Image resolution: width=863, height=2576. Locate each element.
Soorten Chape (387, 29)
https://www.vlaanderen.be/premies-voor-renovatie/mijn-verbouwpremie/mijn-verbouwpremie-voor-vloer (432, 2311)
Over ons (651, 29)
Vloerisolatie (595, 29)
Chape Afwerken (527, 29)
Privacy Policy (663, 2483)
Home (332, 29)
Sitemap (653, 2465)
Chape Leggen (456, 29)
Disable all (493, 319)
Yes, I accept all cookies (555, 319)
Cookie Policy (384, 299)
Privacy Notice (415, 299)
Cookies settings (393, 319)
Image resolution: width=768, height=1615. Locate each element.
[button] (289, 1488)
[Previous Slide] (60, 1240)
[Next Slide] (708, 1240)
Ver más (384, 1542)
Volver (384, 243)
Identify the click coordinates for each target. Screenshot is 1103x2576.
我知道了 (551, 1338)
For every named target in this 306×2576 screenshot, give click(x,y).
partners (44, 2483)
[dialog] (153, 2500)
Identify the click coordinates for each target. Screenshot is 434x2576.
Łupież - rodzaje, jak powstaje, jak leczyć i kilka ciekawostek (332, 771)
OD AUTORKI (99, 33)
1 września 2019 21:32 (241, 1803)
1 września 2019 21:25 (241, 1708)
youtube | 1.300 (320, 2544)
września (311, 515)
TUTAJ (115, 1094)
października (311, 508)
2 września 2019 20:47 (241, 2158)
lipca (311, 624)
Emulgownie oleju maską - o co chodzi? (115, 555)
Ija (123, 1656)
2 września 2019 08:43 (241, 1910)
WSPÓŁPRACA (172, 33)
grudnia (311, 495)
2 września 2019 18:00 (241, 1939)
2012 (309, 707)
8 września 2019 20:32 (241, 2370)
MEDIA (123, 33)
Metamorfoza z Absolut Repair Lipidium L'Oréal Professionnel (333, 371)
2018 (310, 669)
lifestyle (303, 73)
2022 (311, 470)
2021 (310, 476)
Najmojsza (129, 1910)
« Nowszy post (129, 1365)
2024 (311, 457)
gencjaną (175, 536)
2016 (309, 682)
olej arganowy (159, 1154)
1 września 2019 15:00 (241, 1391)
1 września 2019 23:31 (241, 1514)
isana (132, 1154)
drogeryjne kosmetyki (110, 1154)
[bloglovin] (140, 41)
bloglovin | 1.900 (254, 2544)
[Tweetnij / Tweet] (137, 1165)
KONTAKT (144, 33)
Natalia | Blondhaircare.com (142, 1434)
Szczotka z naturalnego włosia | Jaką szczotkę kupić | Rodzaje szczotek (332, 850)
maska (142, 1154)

□ □ □ □ □

● **REQUIRED WORK**
Set down exactly the lines that begin with the one containing "Yes, I accept all cookies (555, 319)" and end with the last line above, and no others.

● **RESULT FOR THIS EXERCISE**
Yes, I accept all cookies (555, 319)
Cookie Policy (384, 299)
Privacy Notice (415, 299)
Cookies settings (393, 319)
Image resolution: width=768, height=1615. Locate each element.
[button] (289, 1488)
[Previous Slide] (60, 1240)
[Next Slide] (708, 1240)
Ver más (384, 1542)
Volver (384, 243)
Identify the click coordinates for each target. Screenshot is 1103x2576.
我知道了 (551, 1338)
For every named target in this 306×2576 screenshot, give click(x,y).
partners (44, 2483)
[dialog] (153, 2500)
Identify the click coordinates for each target. Screenshot is 434x2576.
Łupież - rodzaje, jak powstaje, jak leczyć i kilka ciekawostek (332, 771)
OD AUTORKI (99, 33)
1 września 2019 21:32 (241, 1803)
1 września 2019 21:25 (241, 1708)
youtube | 1.300 (320, 2544)
września (311, 515)
TUTAJ (115, 1094)
października (311, 508)
2 września 2019 20:47 (241, 2158)
lipca (311, 624)
Emulgownie oleju maską - o co chodzi? (115, 555)
Ija (123, 1656)
2 września 2019 08:43 (241, 1910)
WSPÓŁPRACA (172, 33)
grudnia (311, 495)
2 września 2019 18:00 (241, 1939)
2012 (309, 707)
8 września 2019 20:32 (241, 2370)
MEDIA (123, 33)
Metamorfoza z Absolut Repair Lipidium L'Oréal Professionnel (333, 371)
2018 (310, 669)
lifestyle (303, 73)
2022 (311, 470)
2021 (310, 476)
Najmojsza (129, 1910)
« Nowszy post (129, 1365)
2024 (311, 457)
gencjaną (175, 536)
2016 (309, 682)
olej arganowy (159, 1154)
1 września 2019 15:00 (241, 1391)
1 września 2019 23:31 (241, 1514)
isana (132, 1154)
drogeryjne kosmetyki (110, 1154)
[bloglovin] (140, 41)
bloglovin | 1.900 (254, 2544)
[Tweetnij / Tweet] (137, 1165)
KONTAKT (144, 33)
Natalia | Blondhaircare.com (142, 1434)
Szczotka z naturalnego włosia | Jaką szczotkę kupić | Rodzaje szczotek (332, 850)
maska (142, 1154)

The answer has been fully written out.